Donc la ville est fondée sur un fratricide. Elle s'appellera bientôt métropole, la ville-mère (Métropolis). La ville fut le premier noyau de ce qui allait devenir État. C'est une étape de plus dans la sédentarisation de l'humanité. « L'État, c'est la forme ultime de l'évolution de l'humanité » (Hegel), c'est le stade terminal. État, status, ce qui demeure, ce qui est statique, ce qui est solidifié, cristallisé. On ne doit pas le faire bouger, l'attaquer. « Il n'y a pas eu de Machiavel dans les steppes, chez les nomades, tout simplement parce qu'il n'y a pas eu d'État concevable dans les steppes ». Dans le monde musulman, l'État n'existe pas, parce que c'est encore une tradition itinérante. Il y a la Communauté.
Le Royaume
Dans l'Ancien Testament, il y a un moment où Israël passe de cette Itinérance au Royaume (Saül, David, Salomon, etc.). Mais ce passage ne s'est pas fait sans une certaine opposition et une certaine appréhension de la part de la lignée prophétique en Israël. Un des moments symboliquement très important et caractéristique de la royauté de David, c'est lorsqu'il a voulu faire le recensement de ses sujets et de ses biens. A ce moment-là, il a été puni par Dieu et « son cœur commença à battre très fort » (comme une sorte de crise cardiaque) et il s'est repenti. C'est parce que le recensement quantifie les êtres qui sont qualités : établir l'avoir et le pouvoir. Le divin refuse ce stade ultime de la sédentarisation qui est le recensement, la quantification.
Je n'aime pas la ville, ici dans la ville l'homme meurt, le cœur serré, son horizon est trop étroit. A la ville, il a appris à vivre, il n'a pas appris la Vie.
Il meurt parce que sa vie n'a plus de sens, enfermée dans des limites trop étroites.

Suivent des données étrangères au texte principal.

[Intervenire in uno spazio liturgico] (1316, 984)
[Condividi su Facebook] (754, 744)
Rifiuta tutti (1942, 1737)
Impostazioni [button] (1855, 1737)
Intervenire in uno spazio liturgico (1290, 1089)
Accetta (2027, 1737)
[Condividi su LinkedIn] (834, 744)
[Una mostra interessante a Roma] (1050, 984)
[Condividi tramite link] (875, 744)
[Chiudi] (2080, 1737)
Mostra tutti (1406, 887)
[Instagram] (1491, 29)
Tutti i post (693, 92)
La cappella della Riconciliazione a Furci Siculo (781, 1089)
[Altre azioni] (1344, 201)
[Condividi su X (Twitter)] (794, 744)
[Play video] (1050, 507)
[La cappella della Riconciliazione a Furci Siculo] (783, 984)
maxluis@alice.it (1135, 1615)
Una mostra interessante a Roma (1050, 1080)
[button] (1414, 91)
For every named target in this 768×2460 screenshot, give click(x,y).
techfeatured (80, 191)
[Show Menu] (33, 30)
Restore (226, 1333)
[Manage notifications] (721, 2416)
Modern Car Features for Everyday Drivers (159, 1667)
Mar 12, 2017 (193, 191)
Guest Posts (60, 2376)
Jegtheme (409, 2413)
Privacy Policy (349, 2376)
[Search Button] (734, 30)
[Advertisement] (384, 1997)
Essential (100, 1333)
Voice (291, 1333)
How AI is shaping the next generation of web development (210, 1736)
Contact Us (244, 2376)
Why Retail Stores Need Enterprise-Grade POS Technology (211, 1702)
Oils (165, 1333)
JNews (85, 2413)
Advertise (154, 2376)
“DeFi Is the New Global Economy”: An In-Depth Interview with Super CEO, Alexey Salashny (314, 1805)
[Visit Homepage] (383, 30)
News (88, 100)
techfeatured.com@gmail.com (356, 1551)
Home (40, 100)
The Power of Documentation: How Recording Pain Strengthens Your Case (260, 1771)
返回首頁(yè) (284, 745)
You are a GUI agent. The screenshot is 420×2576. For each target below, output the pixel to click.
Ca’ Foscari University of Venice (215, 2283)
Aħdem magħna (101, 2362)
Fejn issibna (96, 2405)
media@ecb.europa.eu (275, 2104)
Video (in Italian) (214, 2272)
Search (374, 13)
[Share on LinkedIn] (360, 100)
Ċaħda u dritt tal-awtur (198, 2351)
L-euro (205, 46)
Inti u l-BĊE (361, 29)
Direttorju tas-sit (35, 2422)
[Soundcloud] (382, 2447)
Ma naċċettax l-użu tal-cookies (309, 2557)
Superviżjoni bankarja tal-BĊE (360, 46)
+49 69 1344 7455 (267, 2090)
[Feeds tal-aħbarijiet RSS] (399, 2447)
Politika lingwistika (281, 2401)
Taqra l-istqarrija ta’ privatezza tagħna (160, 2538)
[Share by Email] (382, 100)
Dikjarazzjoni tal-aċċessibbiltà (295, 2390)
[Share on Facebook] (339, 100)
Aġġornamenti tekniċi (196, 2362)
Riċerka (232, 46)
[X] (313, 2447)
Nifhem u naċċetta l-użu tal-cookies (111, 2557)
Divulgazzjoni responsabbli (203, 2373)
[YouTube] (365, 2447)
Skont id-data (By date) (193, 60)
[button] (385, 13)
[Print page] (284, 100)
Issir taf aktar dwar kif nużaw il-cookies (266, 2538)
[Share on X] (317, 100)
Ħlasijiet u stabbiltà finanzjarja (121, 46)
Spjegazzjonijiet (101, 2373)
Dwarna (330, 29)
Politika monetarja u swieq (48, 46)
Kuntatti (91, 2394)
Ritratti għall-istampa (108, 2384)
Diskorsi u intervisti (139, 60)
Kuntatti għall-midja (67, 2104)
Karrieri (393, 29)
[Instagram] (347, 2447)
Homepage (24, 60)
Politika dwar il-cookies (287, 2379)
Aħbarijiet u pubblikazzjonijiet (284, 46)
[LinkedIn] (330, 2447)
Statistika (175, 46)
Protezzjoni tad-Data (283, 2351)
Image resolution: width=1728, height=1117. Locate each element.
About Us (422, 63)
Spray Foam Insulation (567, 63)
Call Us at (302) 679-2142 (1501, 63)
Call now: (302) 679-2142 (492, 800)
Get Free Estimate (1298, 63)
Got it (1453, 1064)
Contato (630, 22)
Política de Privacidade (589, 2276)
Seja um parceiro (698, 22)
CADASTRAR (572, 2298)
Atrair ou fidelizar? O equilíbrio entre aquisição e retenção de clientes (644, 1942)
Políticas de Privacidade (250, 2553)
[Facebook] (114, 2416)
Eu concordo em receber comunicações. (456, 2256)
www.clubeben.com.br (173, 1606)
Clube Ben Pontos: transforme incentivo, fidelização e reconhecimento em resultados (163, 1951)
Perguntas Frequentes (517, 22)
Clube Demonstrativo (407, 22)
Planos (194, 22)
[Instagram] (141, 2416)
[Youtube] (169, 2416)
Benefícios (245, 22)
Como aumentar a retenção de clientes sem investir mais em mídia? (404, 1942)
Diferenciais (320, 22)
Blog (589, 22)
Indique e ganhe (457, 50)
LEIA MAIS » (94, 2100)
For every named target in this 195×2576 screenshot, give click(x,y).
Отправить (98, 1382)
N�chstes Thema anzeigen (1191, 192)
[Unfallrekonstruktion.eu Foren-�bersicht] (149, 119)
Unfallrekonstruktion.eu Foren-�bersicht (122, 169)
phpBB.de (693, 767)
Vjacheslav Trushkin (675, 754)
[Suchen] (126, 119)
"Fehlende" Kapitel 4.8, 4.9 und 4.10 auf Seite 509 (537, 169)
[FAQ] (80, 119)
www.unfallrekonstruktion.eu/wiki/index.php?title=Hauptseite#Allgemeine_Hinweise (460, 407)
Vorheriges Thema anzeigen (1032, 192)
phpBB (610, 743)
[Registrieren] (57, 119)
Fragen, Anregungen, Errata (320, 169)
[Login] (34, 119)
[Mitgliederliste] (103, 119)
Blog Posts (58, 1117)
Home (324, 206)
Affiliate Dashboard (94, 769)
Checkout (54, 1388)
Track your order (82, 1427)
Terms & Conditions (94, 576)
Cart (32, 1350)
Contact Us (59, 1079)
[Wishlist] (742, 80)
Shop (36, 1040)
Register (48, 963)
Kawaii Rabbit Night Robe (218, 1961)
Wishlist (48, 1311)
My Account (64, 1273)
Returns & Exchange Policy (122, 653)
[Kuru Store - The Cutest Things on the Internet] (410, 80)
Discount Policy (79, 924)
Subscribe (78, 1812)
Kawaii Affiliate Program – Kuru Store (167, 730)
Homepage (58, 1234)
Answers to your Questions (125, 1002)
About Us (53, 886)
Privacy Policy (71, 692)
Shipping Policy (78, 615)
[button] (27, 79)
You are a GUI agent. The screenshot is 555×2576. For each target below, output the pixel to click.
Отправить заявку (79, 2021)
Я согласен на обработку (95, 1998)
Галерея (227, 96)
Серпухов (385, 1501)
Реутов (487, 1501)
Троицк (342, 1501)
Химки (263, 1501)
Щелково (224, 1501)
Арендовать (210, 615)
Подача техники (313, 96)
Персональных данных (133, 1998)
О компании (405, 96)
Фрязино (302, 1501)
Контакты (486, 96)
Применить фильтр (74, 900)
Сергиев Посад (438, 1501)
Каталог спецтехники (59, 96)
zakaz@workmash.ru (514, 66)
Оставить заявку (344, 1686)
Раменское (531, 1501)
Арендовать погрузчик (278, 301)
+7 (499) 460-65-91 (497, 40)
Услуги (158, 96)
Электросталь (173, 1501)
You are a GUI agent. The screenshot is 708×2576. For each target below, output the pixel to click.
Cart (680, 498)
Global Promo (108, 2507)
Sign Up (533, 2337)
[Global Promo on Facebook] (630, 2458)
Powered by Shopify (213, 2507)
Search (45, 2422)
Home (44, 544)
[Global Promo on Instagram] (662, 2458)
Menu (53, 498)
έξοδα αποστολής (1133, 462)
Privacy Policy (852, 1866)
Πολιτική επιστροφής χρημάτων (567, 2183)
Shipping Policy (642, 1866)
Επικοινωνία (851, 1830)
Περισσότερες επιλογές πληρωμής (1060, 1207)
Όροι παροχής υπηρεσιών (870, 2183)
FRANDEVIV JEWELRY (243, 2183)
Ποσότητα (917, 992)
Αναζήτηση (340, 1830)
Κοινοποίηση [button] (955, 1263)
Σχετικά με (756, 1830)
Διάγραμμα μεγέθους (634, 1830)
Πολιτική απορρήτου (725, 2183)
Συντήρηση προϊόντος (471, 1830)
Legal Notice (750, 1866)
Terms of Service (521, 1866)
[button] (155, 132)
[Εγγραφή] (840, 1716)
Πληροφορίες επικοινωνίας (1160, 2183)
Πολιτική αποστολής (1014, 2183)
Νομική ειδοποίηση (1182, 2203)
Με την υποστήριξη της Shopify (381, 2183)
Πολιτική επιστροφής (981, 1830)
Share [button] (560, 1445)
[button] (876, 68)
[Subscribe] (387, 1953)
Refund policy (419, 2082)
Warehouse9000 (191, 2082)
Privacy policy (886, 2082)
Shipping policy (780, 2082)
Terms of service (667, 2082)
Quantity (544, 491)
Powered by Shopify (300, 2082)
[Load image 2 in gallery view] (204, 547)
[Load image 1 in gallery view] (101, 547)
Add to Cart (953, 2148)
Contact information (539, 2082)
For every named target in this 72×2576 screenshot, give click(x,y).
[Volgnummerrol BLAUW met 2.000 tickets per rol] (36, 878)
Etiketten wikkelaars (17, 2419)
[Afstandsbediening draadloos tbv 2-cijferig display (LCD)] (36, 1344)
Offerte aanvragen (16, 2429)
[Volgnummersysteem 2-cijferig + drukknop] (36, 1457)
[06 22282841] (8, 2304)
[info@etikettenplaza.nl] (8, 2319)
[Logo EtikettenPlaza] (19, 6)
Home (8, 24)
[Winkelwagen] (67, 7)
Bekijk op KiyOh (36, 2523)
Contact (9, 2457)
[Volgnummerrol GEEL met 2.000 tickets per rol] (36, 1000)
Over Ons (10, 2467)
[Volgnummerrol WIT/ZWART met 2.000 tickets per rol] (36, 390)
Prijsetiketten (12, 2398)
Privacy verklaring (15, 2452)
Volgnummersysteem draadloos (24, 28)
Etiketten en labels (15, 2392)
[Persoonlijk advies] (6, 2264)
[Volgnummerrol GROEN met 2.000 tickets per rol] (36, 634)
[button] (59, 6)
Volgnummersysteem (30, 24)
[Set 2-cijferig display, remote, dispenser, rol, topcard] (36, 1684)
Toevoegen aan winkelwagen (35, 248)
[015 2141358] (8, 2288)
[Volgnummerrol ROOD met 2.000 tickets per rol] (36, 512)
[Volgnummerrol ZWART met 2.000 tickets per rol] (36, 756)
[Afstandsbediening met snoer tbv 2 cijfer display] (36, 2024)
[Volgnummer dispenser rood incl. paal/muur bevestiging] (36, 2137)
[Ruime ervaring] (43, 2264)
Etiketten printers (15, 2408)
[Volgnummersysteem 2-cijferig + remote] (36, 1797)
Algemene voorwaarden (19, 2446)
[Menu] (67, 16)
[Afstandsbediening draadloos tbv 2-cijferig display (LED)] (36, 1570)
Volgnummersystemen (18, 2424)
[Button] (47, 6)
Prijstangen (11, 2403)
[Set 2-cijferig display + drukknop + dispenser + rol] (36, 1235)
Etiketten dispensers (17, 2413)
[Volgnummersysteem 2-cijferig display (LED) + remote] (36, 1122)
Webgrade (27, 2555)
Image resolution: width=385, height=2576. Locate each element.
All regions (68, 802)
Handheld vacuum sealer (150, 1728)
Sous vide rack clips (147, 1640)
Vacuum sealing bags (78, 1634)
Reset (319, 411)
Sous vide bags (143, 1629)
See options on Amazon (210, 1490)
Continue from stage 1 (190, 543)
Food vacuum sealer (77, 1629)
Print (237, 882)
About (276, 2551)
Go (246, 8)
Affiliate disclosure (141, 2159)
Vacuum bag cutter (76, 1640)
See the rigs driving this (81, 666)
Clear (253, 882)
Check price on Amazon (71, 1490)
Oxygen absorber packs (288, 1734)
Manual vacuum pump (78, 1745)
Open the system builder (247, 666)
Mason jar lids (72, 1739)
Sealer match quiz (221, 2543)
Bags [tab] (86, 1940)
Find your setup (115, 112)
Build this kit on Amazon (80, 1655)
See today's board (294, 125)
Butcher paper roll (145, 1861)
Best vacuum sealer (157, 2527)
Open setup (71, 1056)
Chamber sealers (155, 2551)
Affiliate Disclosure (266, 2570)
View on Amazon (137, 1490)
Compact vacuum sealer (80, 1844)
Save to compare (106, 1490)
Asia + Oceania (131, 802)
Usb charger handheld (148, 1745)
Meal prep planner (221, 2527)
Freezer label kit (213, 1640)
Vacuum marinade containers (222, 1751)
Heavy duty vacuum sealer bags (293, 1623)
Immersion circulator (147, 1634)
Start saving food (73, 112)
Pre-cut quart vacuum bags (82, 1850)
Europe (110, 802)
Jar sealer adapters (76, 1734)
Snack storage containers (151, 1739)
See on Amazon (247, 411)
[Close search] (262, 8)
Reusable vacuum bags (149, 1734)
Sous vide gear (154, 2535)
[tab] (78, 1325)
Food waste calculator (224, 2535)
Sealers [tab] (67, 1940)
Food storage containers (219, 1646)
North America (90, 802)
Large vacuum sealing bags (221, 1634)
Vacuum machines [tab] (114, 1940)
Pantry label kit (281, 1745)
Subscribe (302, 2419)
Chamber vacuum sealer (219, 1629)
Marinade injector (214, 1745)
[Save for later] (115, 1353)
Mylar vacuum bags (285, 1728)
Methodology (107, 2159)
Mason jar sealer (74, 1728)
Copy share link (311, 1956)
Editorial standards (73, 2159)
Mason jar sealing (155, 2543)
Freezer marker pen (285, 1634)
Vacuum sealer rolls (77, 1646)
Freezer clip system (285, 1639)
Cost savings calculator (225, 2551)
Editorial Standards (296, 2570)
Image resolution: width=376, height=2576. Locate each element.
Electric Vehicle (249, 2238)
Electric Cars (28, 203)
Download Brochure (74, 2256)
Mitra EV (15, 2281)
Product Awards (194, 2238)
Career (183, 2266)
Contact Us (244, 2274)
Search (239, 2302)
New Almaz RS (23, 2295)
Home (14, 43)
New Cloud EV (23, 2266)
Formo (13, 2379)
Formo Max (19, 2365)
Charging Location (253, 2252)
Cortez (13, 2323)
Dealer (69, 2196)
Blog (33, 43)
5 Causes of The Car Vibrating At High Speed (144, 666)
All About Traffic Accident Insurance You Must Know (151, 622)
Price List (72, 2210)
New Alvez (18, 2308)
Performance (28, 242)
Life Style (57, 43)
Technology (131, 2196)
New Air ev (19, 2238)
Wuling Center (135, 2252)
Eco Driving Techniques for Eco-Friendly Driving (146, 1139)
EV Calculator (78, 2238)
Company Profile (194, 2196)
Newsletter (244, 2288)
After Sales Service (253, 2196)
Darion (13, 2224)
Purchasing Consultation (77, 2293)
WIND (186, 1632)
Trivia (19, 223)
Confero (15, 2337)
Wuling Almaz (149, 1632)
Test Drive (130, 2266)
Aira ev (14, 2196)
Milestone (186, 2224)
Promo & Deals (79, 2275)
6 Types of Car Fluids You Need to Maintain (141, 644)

« J'ai regardé au-delà de nos murailles et j'ai vu des corps flotter sur la rivière. L'horizon formait une autre muraille » (Gilgamesh, 5 mille ans avant notre ère, « Pour un dialogue des civilisations »).
Cours mercredi, 31 mai 1978
« Nomades » et « sédentaires ». « Je suis la Voie »
Caïn et Abel sont des catégories constitutives de « l'entendement » humain, comme diraient les philosophes. Ils représentent un archétype biblique qui se laisse déchiffrer à plusieurs niveaux de sens : un niveau très positif, positiviste même, puisque les sciences humaines nous permettent de reconnaître la permanence de l'état itinérant du nomade ; ensuite une approche sociologique contemporaine peut déchiffrer et analyser la structure de sens du nomade et du sédentaire. Ces approches sont valables dans leur domaine respectif, nous ne les contestons pas; mais pour nous il s'agit surtout d'en dégager les connotations spirituelles au sens expérimental et vécu du terme, pour éclairer notre recherche et notre compréhension de cette condition itinérante de la parole.
Ce n'est donc pas sans raison que la Bible a consigné Caïn et Abel dès l'aurore symbolique de l'histoire après la perte du Paradis. A noter que lorsque nous disons « nomades » et « sédentaires » nous aurions tort de les assumer uniquement dans leur inscription matérielle concrète. L'état itinérant pur ou l' état sédentaire pur sont impossibles à réaliser, l'esprit continuant à vagabonder. Le Professeur Yusuf Ibish nous a déjà parlé du pèlerinage de Ibn Batouta qui, pour accomplir son itinérance initiatique, utilisait des communautés que l'on pourrait qualifier de sédentaires, (d'une façon erronée). C'étaient des maîtres artisans, des soufis. Or, ils étaient des itinérants, ils n'étaient pas sédentaires dans l'esprit ni dans leur rapport avec le monde.
« Usez du monde comme si vous n'en usiez pas », disait saint Paul. C'est exactement l'attitude concrète de l'itinérant : j'use du monde mais sans m'y attacher et sans m'y incorporer. A l'autre bout, on peut dire au contraire que le monde qui circule le plus matériellement, c'est celui des villes (touristes américains). Ce n'est pas l'itinérance, c'est la dérive, on fait le Tour du Monde sans effectivement changer de place (Chaîne Hilton...).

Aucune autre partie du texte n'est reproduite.